Actions to take:
a. Answer these questions from the F1 fantasy summary, one line per answer, marked (i), (ii), (iii):
(i) Which season does the document cover?
(ii) What prize does a player ranked first in a Grand Prix receive?
(iii) Under what file path is the race prize table saved?
b. In the F1 fantasy summary, find the code block that begins "race_prizes <- results" and restate what it does as a short list of steps, keeping its main facts.
c. Reproduce the stretch of the F1 fantasy summary from "Individual race results" through "list(list(search = ''))" word for word.

== Text to read

2024 F1 Fantasy League Weekly Summary Document

Summary

This is the running document of F1 Fantasy Stats for the 2024 season.

Race Results

Individual race results are below

Code
DT::datatable(results,
              filter = "top",
              extensions = "Buttons",
              options = list(
                buttons = c("csv", "pdf"),
                pageLength = 10,
                searchCols = list(list(search = ''))
              )
  )

Scores & Prizes

Code
race_prizes <- results |>
  filter(Player != "NA") |>
  group_by(Grand_Prix, Player) %>%
  summarize(Total_Points = sum(Total)) %>%
  group_by(Grand_Prix) %>%
  mutate(
   # rank = rank(-Total_Points),
    Prize = case_when(
    rank(-Total_Points) == 1 ~ 30,
    rank(-Total_Points) == 2 ~ 20,
    rank(-Total_Points) == 3 ~ 10,
    rank(-Total_Points) == 1.5 ~ 25,
    rank(-Total_Points) == 2.5 ~ 15,
    rank(-Total_Points) == 3.5 ~ 5,
    TRUE ~ 0
  )) %>% suppressMessages() #fix ties next

DT::datatable(race_prizes,
              filter = "top",
              extensions = "Buttons",
              options = list(buttons = c("csv", "pdf")))
Code
saveRDS(race_prizes, "data/race_prizes.rds")
Code
cumulative_score <- results |>
  filter(Player != "NA") |>
  group_by(Player) %>%
  summarize(Total_Score = sum(Total)) %>% 
  arrange(-Total_Score) %>%
  suppressMessages()

DT::datatable(cumulative_score,
              filter = "top",
              extensions = "Buttons",
              options = list(buttons = c("csv", "pdf")))
Code
total_prize <- race_prizes %>%
  group_by(Player) %>%
  summarize(Total_Prize = sum(Prize)) %>%
  arrange(-Total_Prize) %>%
  suppressMessages()

DT::datatable(total_prize,
              filter = "top",
              extensions = "Buttons",
              options = list(buttons = c("csv", "pdf")))

====
== Collected data

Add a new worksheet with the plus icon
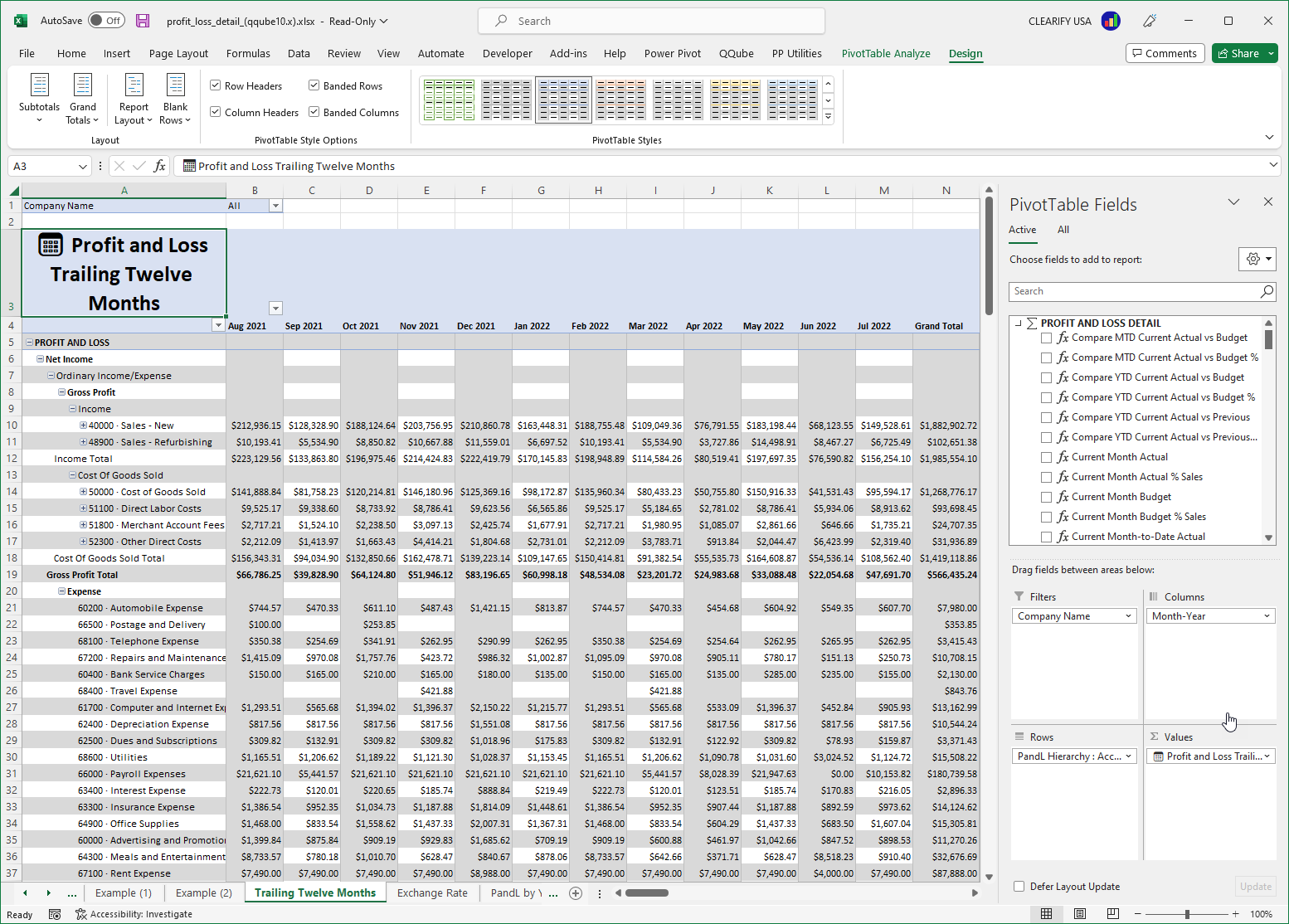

====

Results in order:
a.
(i) The 2024 season.
(ii) 30.
(iii) "data/race_prizes.rds"

b.
- Takes the results and drops rows where Player is "NA".
- Groups by Grand Prix and player, summing Total into Total_Points.
- Within each Grand Prix, assigns a Prize by rank: 1st gets 30, 2nd gets 20, 3rd gets 10; tied ranks of 1.5, 2.5 and 3.5 get 25, 15 and 5; all others get 0.
- Suppresses messages from the calculation.
- Displays the result as a data table with a filter at the top and CSV and PDF buttons.

c.
Individual race results are below

Code
DT::datatable(results,
              filter = "top",
              extensions = "Buttons",
              options = list(
                buttons = c("csv", "pdf"),
                pageLength = 10,
                searchCols = list(list(search = ''))